▼
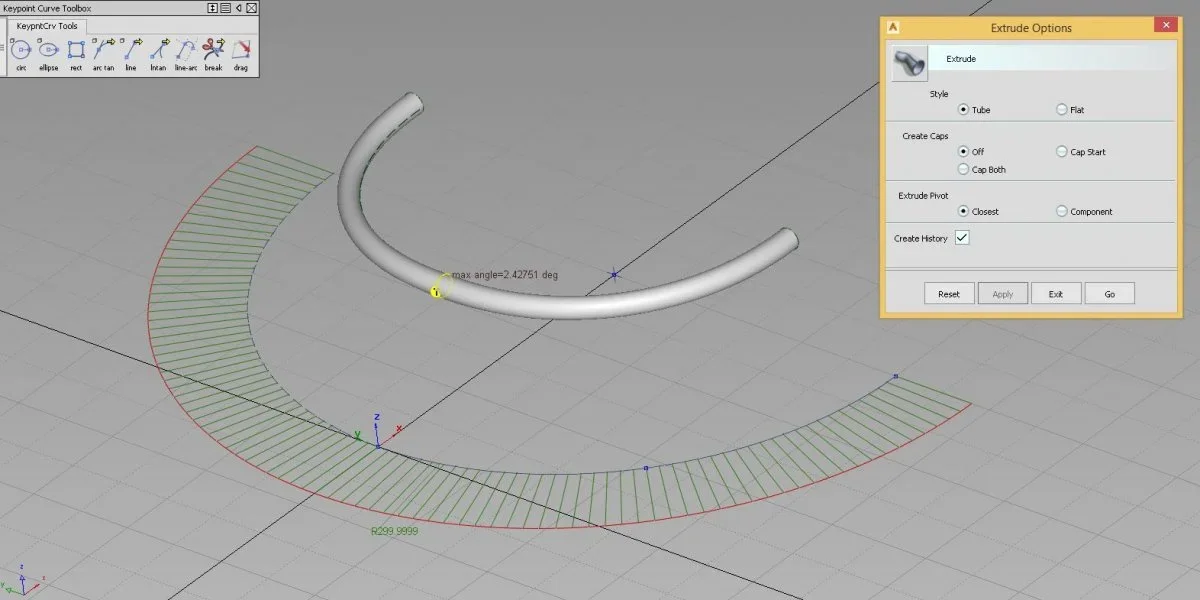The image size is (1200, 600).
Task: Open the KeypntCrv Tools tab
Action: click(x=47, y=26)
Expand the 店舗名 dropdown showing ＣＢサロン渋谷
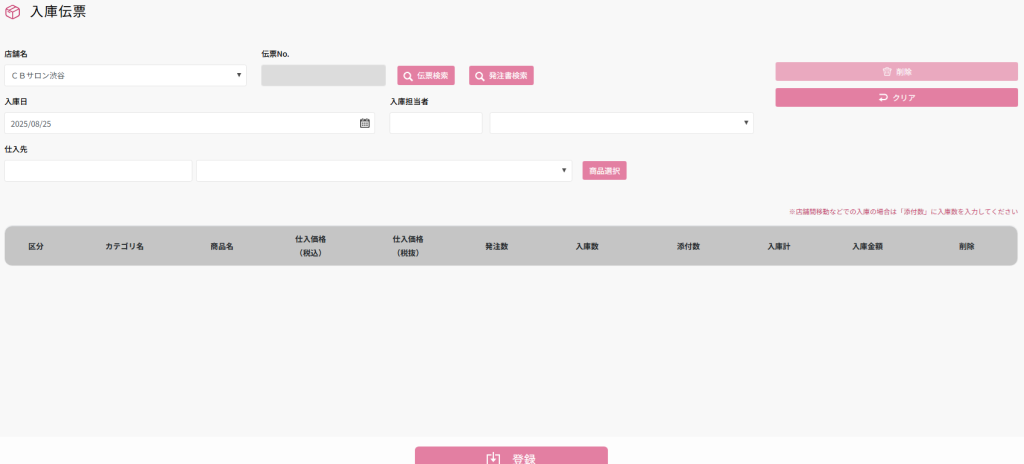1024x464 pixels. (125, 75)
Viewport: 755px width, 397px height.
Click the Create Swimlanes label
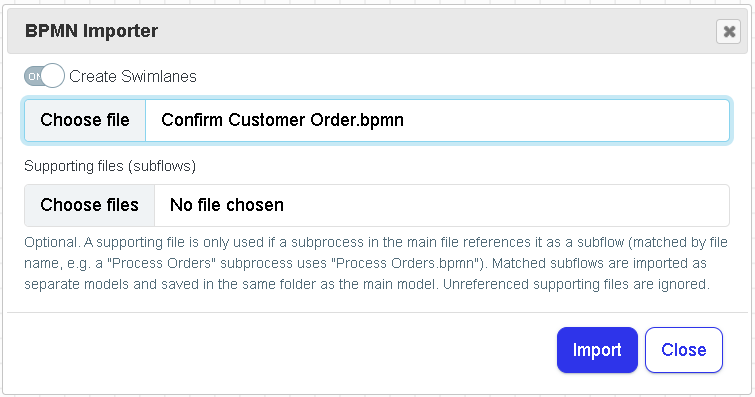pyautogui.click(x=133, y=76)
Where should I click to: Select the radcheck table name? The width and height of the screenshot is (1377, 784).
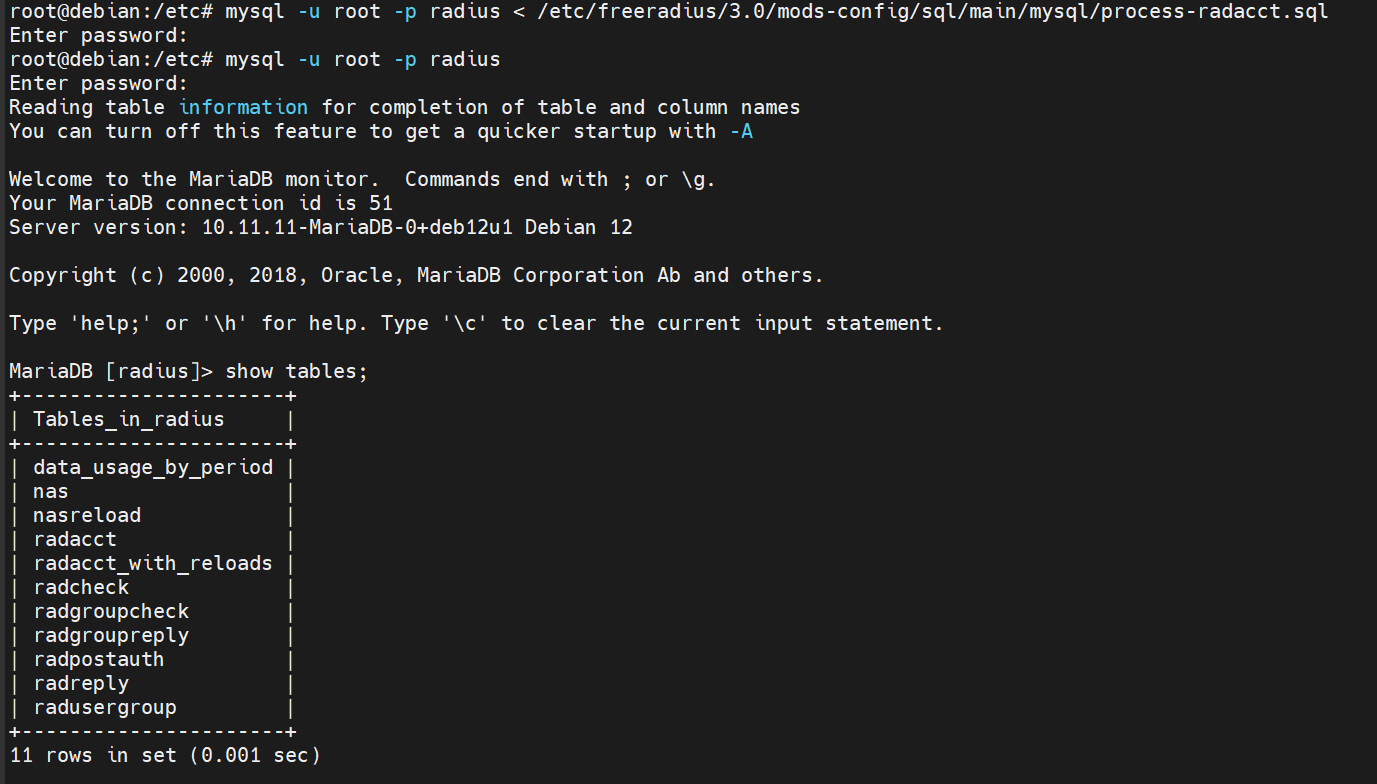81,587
▲
• [Required work]
Rewrite the listing above, replacing "dropdown" with "drop-down menu" and leaving every other word unchanged. Omit the pictures from your version.

• [Exercise result]
The image size is (1200, 600).
Task: Open the KeypntCrv Tools tab
Action: click(x=47, y=26)
Expand the 店舗名 drop-down menu showing ＣＢサロン渋谷
1024x464 pixels. (125, 75)
Viewport: 755px width, 397px height.
Click the Create Swimlanes label
pyautogui.click(x=133, y=76)
Where should I click to: Select the radcheck table name? The width and height of the screenshot is (1377, 784).
81,587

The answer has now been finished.